You seem to be using quite a lot of ifs, and there are functions for some of what you're doing, e.g. visited.put(tupleCoords, 1) returns a boolean for whether a value was replaced, so you could use that as the entire body of your filter call. And as I said, if you're willing to use Scalaz the foldLeft could be rewritten as a clearer foldMap. I suspect the whole recursive loop could be expressed with a named construct, but nothing immediately comes to mind, so maybe not.

lmm
  • 17,386
  • 3
  • 26
  • 37
  • Thanks for answering!

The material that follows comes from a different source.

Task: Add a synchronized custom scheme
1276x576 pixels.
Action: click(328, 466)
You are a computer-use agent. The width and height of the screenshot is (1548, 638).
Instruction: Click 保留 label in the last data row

About (1): Thanks, I'll have a look at Scalaz (didn't know about it). About (2): If it's possible, I'd appreciate a gist showing how the code would look with foldMap and shapeless-contrib (no idea about either of them as of now, so an example would help). About (3): What is Shapeless? Is it from the same shapeless-contrib you referred to (2)? – ttsiodras Dec 04 '14 at 12:00
  • Shapeless is a generic and type level programming library that relies heavily on Scala's path dependent types and type level computation. It allows you to take advantage of Scala's powerful type system by making it catch more errors at compile time. – Erik Kaplun Dec 04 '14 at 12:12
  • @lmm: I added a gist here: https://gist.github.com/anonymous/9ced028ef55f5dc21058 with the code as it becomes after your `put` suggestion and @senia's "auto" tuple destructure. Any additional hints about how foldMap and Shapeless would improve it? (I am a Scala noob, haven't read about them - yet) – ttsiodras Dec 04 '14 at 12:14
  • You could avoid the nested function in `addDigits` by using a default argument to the outer function (`def sumDigits(number: Int, soFar: Int = 0) = ...`). What I was talking about was replacing the `foldLeft` with e.g. `foldMap{case (x, y) => if(addDigits(x) + addDigits(y) < 26) (1,(x+1,y)::(x-1,y)::(x,y+1)::(x,y-1)::Nil) else (0, Nil)}`. That will do the summing for you, but you'll need scalaz and probably shapeless-contrib imports in scope for the typeclasses to exist. – lmm Dec 04 '14 at 12:33
  • Shapeless is a library for (among other things) handling tuple-like things genericly; shapeless-contrib (well, shapeless-scalaz) combines it with scalaz to e.g. derive typeclasses for tuples of things that have typeclasses. Scalaz already has a `Monoid[Int]` and a `Monoid[List[Int]]`, but for my `foldMap` to work you will need a `Monoid[(Int, List[Int])]`, so I think you'll need to depend on and import shapeless-scalaz. – lmm Dec 04 '14 at 12:34
  • @lmm: Turns out I didn't need `shapeless` - here's a gist using foldMap: https://gist.github.com/anonymous/bb0f5478692e90c02496 Unfortunately, it also made the code 10x slower, probably because foldMap list concatenation is not as quick as adding a single node in front (which is what my initial code does). – ttsiodras Dec 04 '14 at 13:22
  • Ah yeah, makes sense given the data structures involved. If you use `Vector` (which is a wide tree rather than a singly-linked list) it should perform much better, perhaps even as well as your original version. (In theory it could be parallelized to go faster, but probably only for very large lists as there would be overhead) – lmm Dec 04 '14 at 14:46
  • @lmm: I just tried using Vector - here's the relevant gist: https://gist.github.com/anonymous/30dda5c5b9a52ad1ae0f ... It indeed helped, but it's still 2x slower than the original code. The code is much nicer, though. Fast speed or Clean code? I have to pick one :-) – ttsiodras Dec 04 '14 at 15:34
  • Much belated thought - scalaz `DList` may be worth trying? – lmm Feb 03 '15 at 16:54
1

I attach two alternative versions with more idiomatic Scala code (I also optimized the algorithm slightly). I don't think there's anything wrong with an imperative solution in this case, it can actually be simpler to understand.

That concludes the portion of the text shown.